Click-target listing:
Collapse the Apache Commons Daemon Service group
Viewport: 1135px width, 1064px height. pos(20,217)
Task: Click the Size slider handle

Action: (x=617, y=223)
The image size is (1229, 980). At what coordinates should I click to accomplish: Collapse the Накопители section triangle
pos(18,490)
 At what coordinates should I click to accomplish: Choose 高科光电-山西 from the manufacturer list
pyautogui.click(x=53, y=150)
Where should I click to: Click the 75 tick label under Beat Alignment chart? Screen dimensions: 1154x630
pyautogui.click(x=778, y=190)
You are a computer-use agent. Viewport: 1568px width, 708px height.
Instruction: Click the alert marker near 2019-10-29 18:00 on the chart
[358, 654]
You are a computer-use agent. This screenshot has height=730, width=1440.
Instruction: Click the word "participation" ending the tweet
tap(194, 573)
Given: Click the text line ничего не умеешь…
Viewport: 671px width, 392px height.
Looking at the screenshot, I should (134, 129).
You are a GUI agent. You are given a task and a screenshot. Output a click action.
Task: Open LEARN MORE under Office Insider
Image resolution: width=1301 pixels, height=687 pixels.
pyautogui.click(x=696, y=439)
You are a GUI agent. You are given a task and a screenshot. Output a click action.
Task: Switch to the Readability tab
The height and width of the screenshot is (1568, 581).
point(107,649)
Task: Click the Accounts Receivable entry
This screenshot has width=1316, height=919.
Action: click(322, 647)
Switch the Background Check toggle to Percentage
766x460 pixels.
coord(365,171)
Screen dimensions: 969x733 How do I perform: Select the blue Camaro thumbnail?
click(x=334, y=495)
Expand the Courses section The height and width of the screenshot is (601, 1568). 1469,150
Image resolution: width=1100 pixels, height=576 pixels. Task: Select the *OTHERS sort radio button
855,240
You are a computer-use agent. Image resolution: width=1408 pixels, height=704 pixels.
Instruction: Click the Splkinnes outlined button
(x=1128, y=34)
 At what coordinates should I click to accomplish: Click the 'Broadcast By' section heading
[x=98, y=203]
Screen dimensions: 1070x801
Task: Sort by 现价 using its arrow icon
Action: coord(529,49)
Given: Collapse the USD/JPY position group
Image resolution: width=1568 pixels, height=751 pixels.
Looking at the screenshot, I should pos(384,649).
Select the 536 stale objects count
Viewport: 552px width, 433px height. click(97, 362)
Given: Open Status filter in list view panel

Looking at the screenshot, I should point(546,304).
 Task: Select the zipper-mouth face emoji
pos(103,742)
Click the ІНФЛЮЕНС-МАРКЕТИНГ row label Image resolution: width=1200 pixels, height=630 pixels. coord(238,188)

#### EXERCISE DIRECTIONS
Please convert every line of the listing above into a numbered list, leaving out the blank lines.

#### THE REPLY
1. Collapse the Apache Commons Daemon Service group
2. Viewport: 1135px width, 1064px height. pos(20,217)
3. Task: Click the Size slider handle
4. Action: (x=617, y=223)
5. The image size is (1229, 980). At what coordinates should I click to accomplish: Collapse the Накопители section triangle
6. pos(18,490)
7.  At what coordinates should I click to accomplish: Choose 高科光电-山西 from the manufacturer list
8. pyautogui.click(x=53, y=150)
9. Where should I click to: Click the 75 tick label under Beat Alignment chart? Screen dimensions: 1154x630
10. pyautogui.click(x=778, y=190)
11. You are a computer-use agent. Viewport: 1568px width, 708px height.
12. Instruction: Click the alert marker near 2019-10-29 18:00 on the chart
13. [358, 654]
14. You are a computer-use agent. This screenshot has height=730, width=1440.
15. Instruction: Click the word "participation" ending the tweet
16. tap(194, 573)
17. Given: Click the text line ничего не умеешь…
18. Viewport: 671px width, 392px height.
19. Looking at the screenshot, I should (134, 129).
20. You are a GUI agent. You are given a task and a screenshot. Output a click action.
21. Task: Open LEARN MORE under Office Insider
22. Image resolution: width=1301 pixels, height=687 pixels.
23. pyautogui.click(x=696, y=439)
24. You are a GUI agent. You are given a task and a screenshot. Output a click action.
25. Task: Switch to the Readability tab
26. The height and width of the screenshot is (1568, 581).
27. point(107,649)
28. Task: Click the Accounts Receivable entry
29. This screenshot has width=1316, height=919.
30. Action: click(322, 647)
31. Switch the Background Check toggle to Percentage
32. 766x460 pixels.
33. coord(365,171)
34. Screen dimensions: 969x733 How do I perform: Select the blue Camaro thumbnail?
35. click(x=334, y=495)
36. Expand the Courses section The height and width of the screenshot is (601, 1568). 1469,150
37. Image resolution: width=1100 pixels, height=576 pixels. Task: Select the *OTHERS sort radio button
38. 855,240
39. You are a computer-use agent. Image resolution: width=1408 pixels, height=704 pixels.
40. Instruction: Click the Splkinnes outlined button
41. (x=1128, y=34)
42.  At what coordinates should I click to accomplish: Click the 'Broadcast By' section heading
43. [x=98, y=203]
44. Screen dimensions: 1070x801
45. Task: Sort by 现价 using its arrow icon
46. Action: coord(529,49)
47. Given: Collapse the USD/JPY position group
48. Image resolution: width=1568 pixels, height=751 pixels.
49. Looking at the screenshot, I should pos(384,649).
50. Select the 536 stale objects count
51. Viewport: 552px width, 433px height. click(97, 362)
52. Given: Open Status filter in list view panel
53. Looking at the screenshot, I should point(546,304).
54.  Task: Select the zipper-mouth face emoji
55. pos(103,742)
56. Click the ІНФЛЮЕНС-МАРКЕТИНГ row label Image resolution: width=1200 pixels, height=630 pixels. coord(238,188)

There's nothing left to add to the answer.